A rare super blue blood moon is set to occur this Wednesday, Jan. 31, and stargazers are right to be (excuse the pun) over the moon about it. To understand their excitement, you’ll need to understand what’s happening, exactly. Even though the phrase “once in blue moon” suggests they’re rare, blue moons—the second full moon in a one-month period—are relatively frequent, taking place once every 2.7 years. Supermoons are full moons that occur at the closest possible point to Earth, making them appear slightly bigger and brighter, and grace us once every 14 months. And blood moons, also known as total lunar eclipses, take place about twice a year when the moon passes through the Earth’s shadow, turning it an eerie, copper-hued color.

But to have all three happen at the same time? It hasn’t happened since 1866.

It’s excellent news for those who missed out on the spectacle of last summer’s full solar eclipse. You may have to travel for the full-blown experience, though: “Weather permitting, the West Coast, Alaska and Hawaii will have a spectacular view of totality from start to finish,” said NASA program executive Gordon Johnston in an official blog post.
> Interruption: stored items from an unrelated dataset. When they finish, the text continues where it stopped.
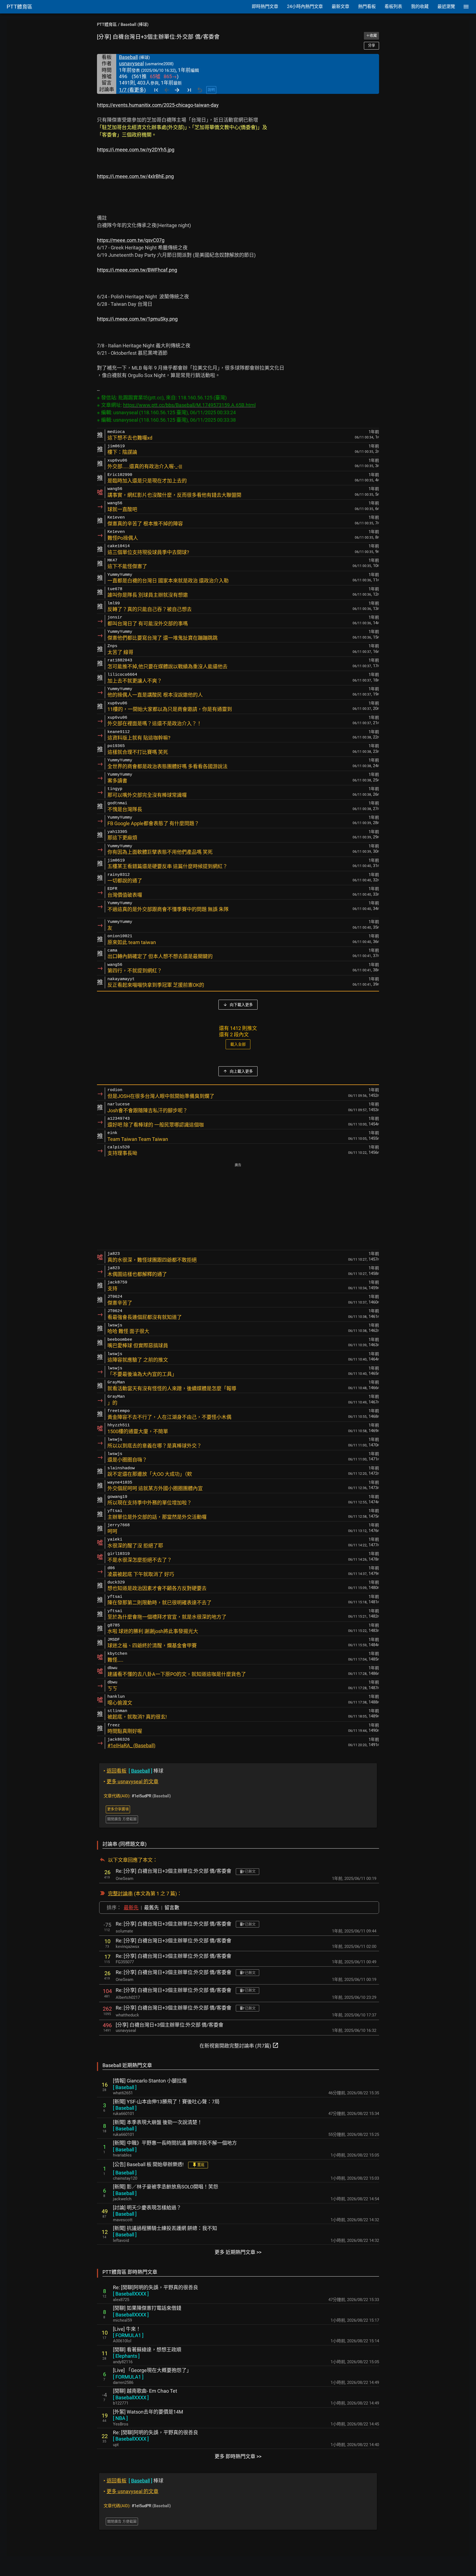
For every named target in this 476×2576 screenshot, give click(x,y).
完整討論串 (120, 1893)
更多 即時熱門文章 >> (238, 2456)
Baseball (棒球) (134, 24)
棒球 (133, 1771)
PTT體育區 (107, 24)
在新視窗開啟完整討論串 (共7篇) (239, 2045)
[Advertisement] (238, 1206)
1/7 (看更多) (132, 90)
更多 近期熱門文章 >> (238, 2252)
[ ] (125, 2087)
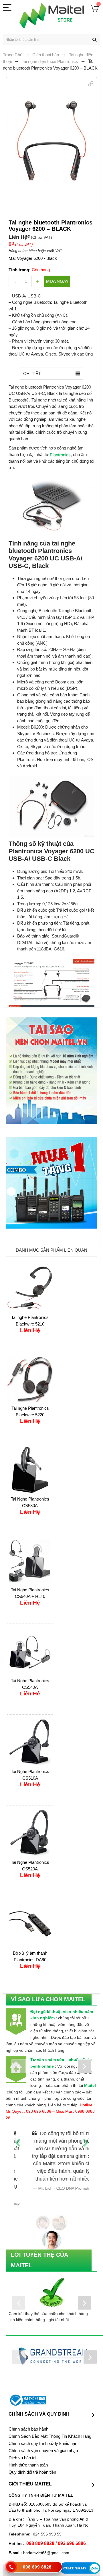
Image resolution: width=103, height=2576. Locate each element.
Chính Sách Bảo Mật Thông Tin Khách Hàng (50, 2420)
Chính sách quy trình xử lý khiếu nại (42, 2427)
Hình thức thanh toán (28, 2449)
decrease (14, 281)
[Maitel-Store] (51, 15)
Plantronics (60, 454)
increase (37, 281)
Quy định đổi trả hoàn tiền (32, 2456)
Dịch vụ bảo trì (22, 2442)
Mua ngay (57, 281)
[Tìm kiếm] (94, 39)
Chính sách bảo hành (28, 2413)
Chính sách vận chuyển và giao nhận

If you’re in the Middle East, Asia, eastern Russia, Australia and New Zealand, the super blue blood moon can be seen during moonrise on the 31st.

East Coasters in the U.S. have drawn the short stick this time around: “Eclipse viewing will be more challenging in the Eastern time zone,” Johnston said. “The eclipse begins at 5:51 a.m. ET, as the moon is about to set in the western sky, and the sky is getting lighter in the east.” If you’re not sure whether or not your town is a good place to view the super blue blood moon, Accuweather has a few great maps breaking down the viewing areas.

Nights at the Four Seasons Lanai offer clarity far away from bright city lights.
Source: Four Seasons Lanai

To watch it in luxury, there are still rooms available at the Four Seasons Lanai at Manele Bay far away from bright city lights. The isolated resort, re-opened by billionaire Larry Ellison in 2016, is perched on a bluff overlooking Hulopoe Bay with unfettered views of the Pacific night sky. For a different perspective, Alaska’s Hotel Alyeska offers super blue blood moon viewing against the backdrop of mountain, glacier, and the Northwest’s frigid Cook Inlet. And at California’s Auberge du Soleil, guests can behold the celestial event from the comfort of a private terrace overlooking the rolling Napa Valley landscape below.

Wherever you are, watchers should come equipped with the proper viewing tools. Swarovski’s EL 42 binoculars have a high-end price tag ($2,832) to match their construction; they’re especially good at producing bright images in low light. Or, there’s always this $16,160 gold-plated telescope. Consider it a once-in-152-years investment.

A red moon rising above the forested hills of Kalamalka Lake Provincial Park, British Columbia, Canada.